Sarah A. Hurvitz, MD: HER2-positive breast cancer is a unique subtype. Generally the way we look at breast cancer as a whole is, we generally group them based on expression of receptors. There is hormone receptor-positive breast cancer, HER2-positive breast cancer—which can have hormone receptor coexpressions, 50% to 60% of the cases—and then there is triple-negative breast cancer, which lacks hormone receptor expression as well as HER2.

HER2 breast cancer is unique not only in its aggressive behavior, but also the fact that even though we have a lot of successes in the metastatic setting for the treatment of it with HER2-targeted therapy, patients still have their disease progress. We need new therapies to treat this disease.

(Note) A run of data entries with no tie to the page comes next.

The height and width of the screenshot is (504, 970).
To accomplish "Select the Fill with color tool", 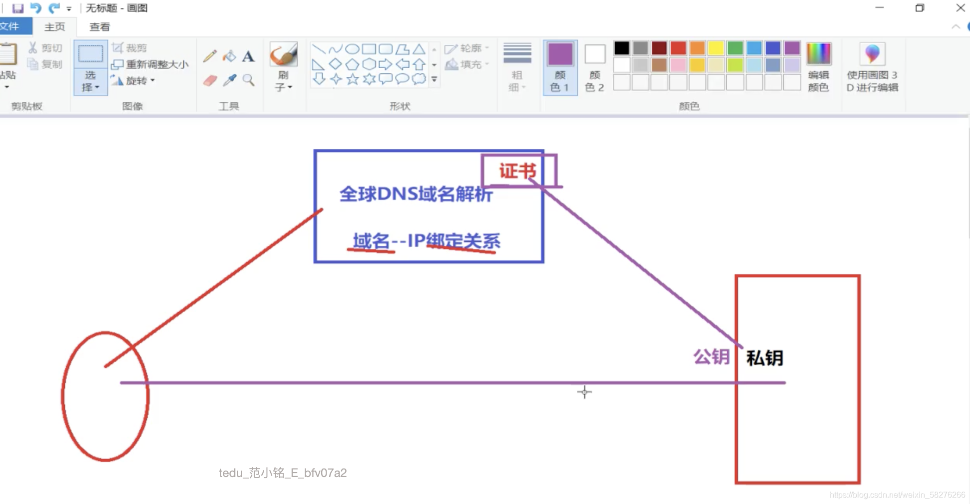I will point(229,56).
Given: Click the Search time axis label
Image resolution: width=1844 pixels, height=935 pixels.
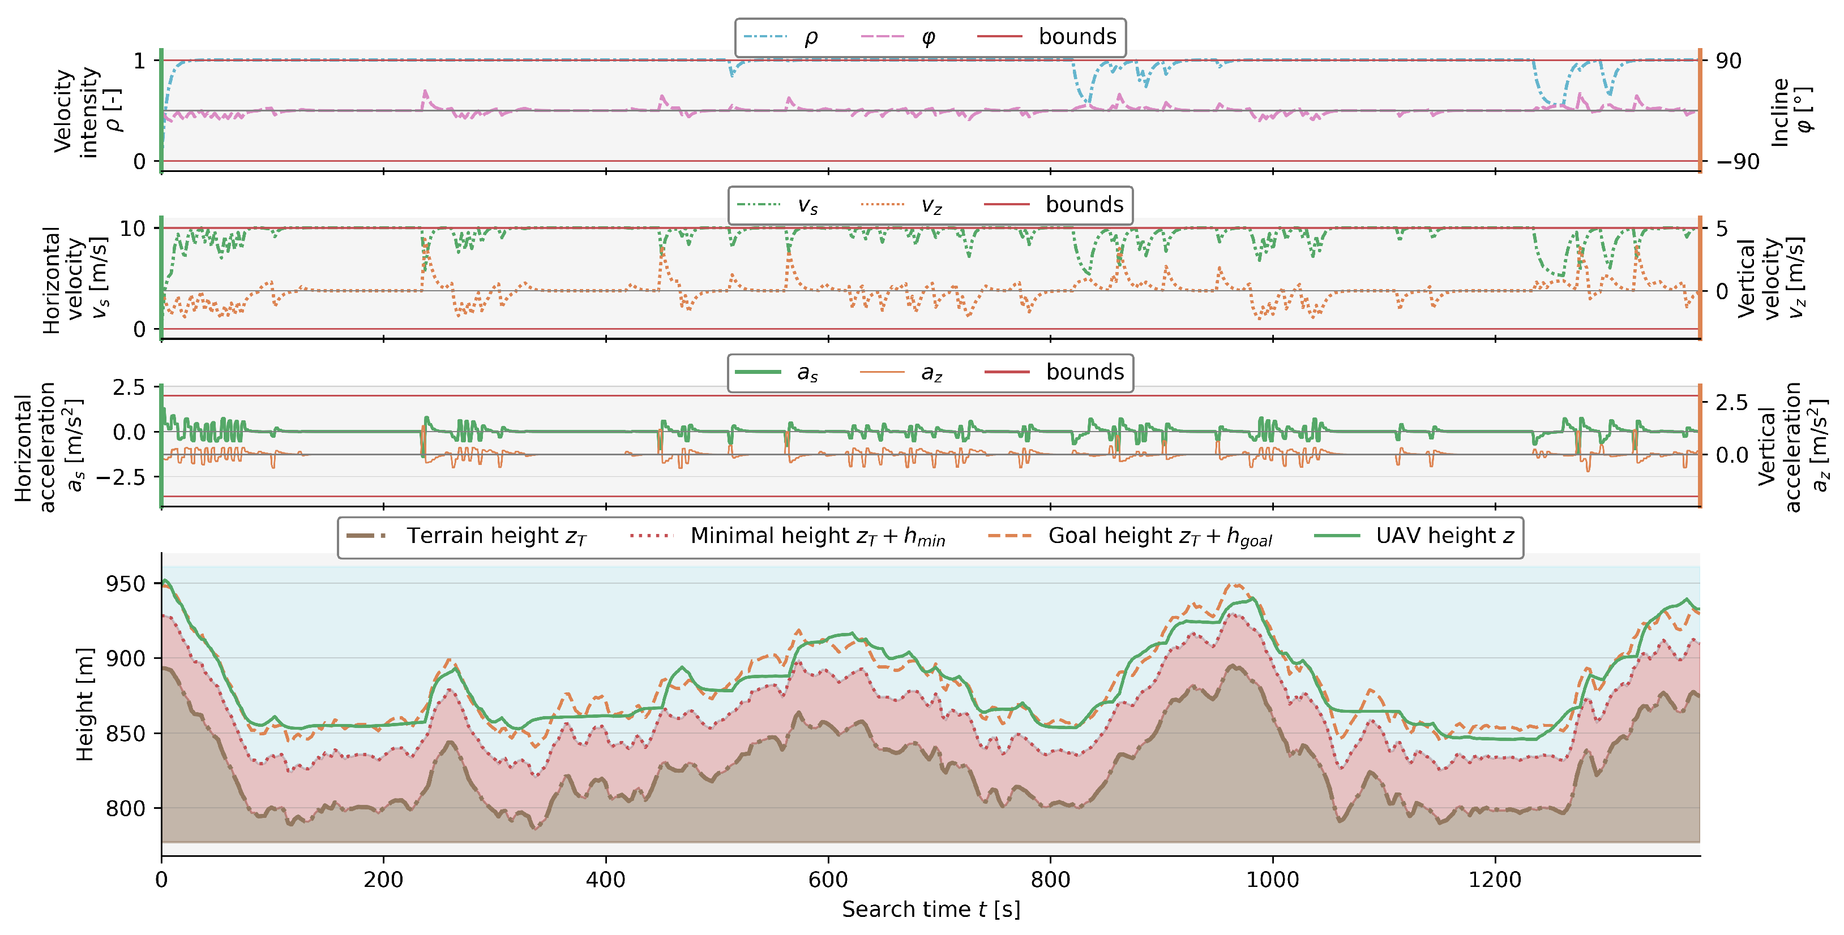Looking at the screenshot, I should point(931,909).
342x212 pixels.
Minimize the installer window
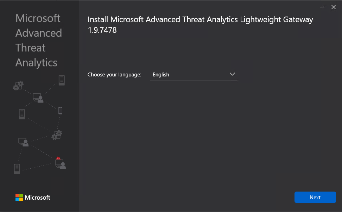322,7
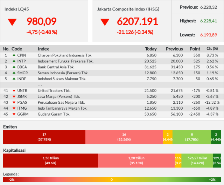This screenshot has width=224, height=185.
Task: Click the red down arrow beside Indeks LQ45
Action: pos(12,22)
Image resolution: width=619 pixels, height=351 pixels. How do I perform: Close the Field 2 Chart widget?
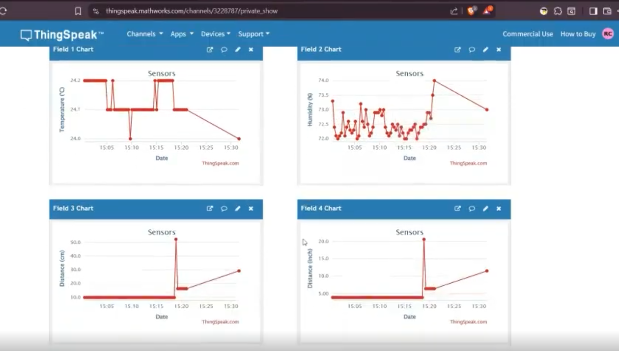[499, 50]
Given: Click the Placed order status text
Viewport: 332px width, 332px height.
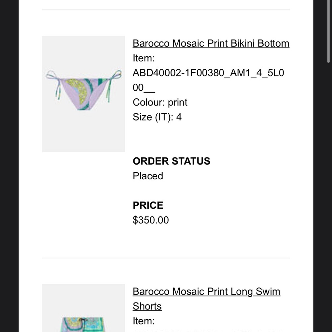Looking at the screenshot, I should (x=148, y=176).
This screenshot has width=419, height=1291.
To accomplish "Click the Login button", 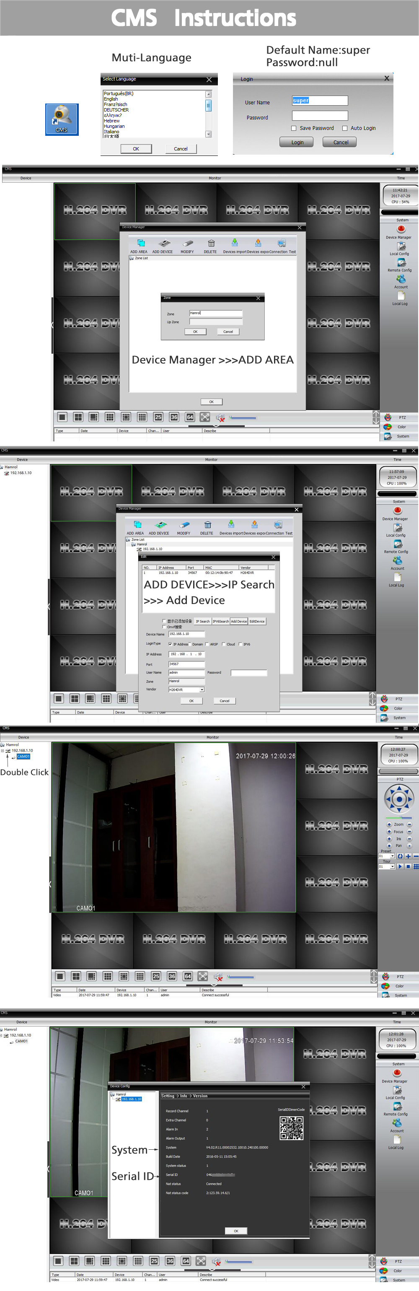I will (x=297, y=142).
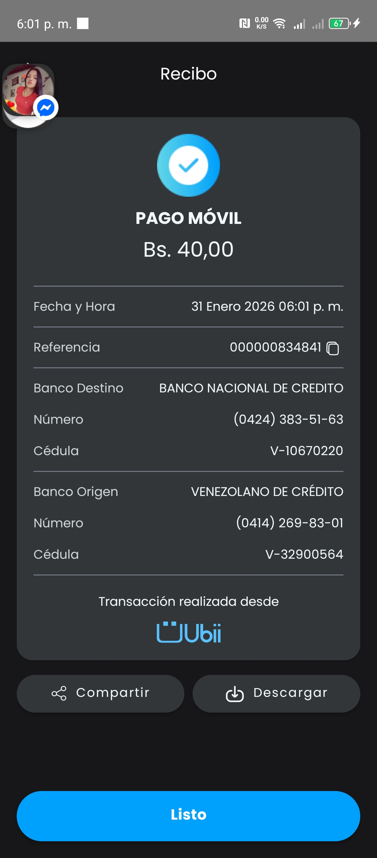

Another unique unmet need and challenge in the management of HER2-positive metastatic breast cancer is the occurrence of CNS [central nervous system] metastases, both in the brain parenchyma, and then an even worse challenge to manage is leptomeningeal carcinomatosis.

Up to 50% of women with HER2-positive metastatic breast cancer will develop central nervous system metastases. This is an area that’s a huge unmet need because many of our molecules can’t traverse that blood-brain barrier and manage or improve outcomes within the brain for this complication.

When you compare the incidence rates of CNS metastases in HER2-positive breast cancer to that in hormone receptor-positive HER2-negative, hormone receptor-positive breast cancer has a lower incidence overall. It does happen, but it tends to be later in the course of the disease. Of course, triple-negative breast cancer has its own unmet need because it, too, has a higher risk of CNS metastases.

The current management for CNS metastases is primarily local regional therapy, which means whole brain radiation, stereotactic radiation, and sometimes surgical resection. These can be associated with a lot of morbidities for patients, and certainly can’t be repeated in perpetuity for patients who have recurrences in the brain. It is so important for us to identify and develop molecules that patients can take as pills or intravenously that cross that blood-brain barrier and impact the control of disease within the central nervous system.